CRÓNICA DEL RIO DULCE
Por fin el tiempo se pone de nuestra parte y tras varias semanas de lluvias, el sol reaparece para hacernos este sábado aún más “Dulce”.
El sitio de partida es un pueblo pequeño, tranquilo, con pocas casas, que invitaban a quedarse (sobre todo si eres un escritor de novela “rural”).
Asomados al puente no encontramos el río hasta que alguien nos indica dónde está, lo han desviado a un arroyuelo dirigiéndose en paralelo a su cauce hacia un piscifactoría. Pero esto no fue lo único que nos encontramos, no hubo forma de tomar nuestro acostumbrado café, ni comprar pan (para desesperación de algunos que comenzaron a pensar en hacer un ataque a las mochilas o cambiarlo por vino para “hacer más alegre el camino”).

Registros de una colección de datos
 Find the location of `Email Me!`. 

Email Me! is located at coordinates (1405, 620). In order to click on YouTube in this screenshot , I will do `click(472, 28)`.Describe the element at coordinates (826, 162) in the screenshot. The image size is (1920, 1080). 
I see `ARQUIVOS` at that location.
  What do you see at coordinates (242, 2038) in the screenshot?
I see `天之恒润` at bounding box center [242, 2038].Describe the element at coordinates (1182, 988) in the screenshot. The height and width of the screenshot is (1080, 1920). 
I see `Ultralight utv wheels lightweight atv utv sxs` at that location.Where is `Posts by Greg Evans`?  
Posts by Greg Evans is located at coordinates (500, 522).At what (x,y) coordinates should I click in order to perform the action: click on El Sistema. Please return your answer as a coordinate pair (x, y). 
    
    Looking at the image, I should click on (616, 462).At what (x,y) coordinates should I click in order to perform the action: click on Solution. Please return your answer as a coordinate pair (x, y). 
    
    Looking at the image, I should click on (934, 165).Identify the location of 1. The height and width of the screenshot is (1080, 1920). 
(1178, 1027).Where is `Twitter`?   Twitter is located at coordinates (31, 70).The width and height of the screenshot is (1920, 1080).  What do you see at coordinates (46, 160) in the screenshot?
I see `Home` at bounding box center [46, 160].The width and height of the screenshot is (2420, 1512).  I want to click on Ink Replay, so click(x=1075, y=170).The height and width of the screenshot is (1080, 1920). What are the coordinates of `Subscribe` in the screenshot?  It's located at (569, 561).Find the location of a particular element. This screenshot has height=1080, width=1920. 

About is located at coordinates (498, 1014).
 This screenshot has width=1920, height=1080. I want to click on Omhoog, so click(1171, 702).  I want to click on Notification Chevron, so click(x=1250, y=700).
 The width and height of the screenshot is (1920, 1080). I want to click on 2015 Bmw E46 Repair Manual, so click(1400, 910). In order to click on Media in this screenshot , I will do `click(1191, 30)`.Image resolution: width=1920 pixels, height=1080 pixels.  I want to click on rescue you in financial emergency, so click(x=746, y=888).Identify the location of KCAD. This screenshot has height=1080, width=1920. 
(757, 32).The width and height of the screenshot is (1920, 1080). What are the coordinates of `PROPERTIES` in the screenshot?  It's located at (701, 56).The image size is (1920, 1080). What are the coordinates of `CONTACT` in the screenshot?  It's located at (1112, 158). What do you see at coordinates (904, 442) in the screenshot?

_Consigna propuesta 1:_
Según la crónica del río Dulce, ¿qué dos cosas no lograron hacer en el pueblo de partida?
_Consigna propuesta 2:_
Convierte en una lista breve el párrafo de la crónica del río Dulce que empieza por «Asomados al puente», conservando sus datos principales.
Los datos no hacen falta aquí.

_Resultado del ejercicio 1:_
No pudieron tomar su acostumbrado café ni comprar pan.

_Resultado del ejercicio 2:_
- Desde el puente no encuentran el río hasta que alguien les indica dónde está.
- Lo han desviado a un arroyuelo que va en paralelo a su cauce hacia una piscifactoría.
- No hubo forma de tomar el café de costumbre ni de comprar pan.
- Algunos, desesperados, pensaron en atacar las mochilas o en cambiar el pan por vino para hacer más alegre el camino.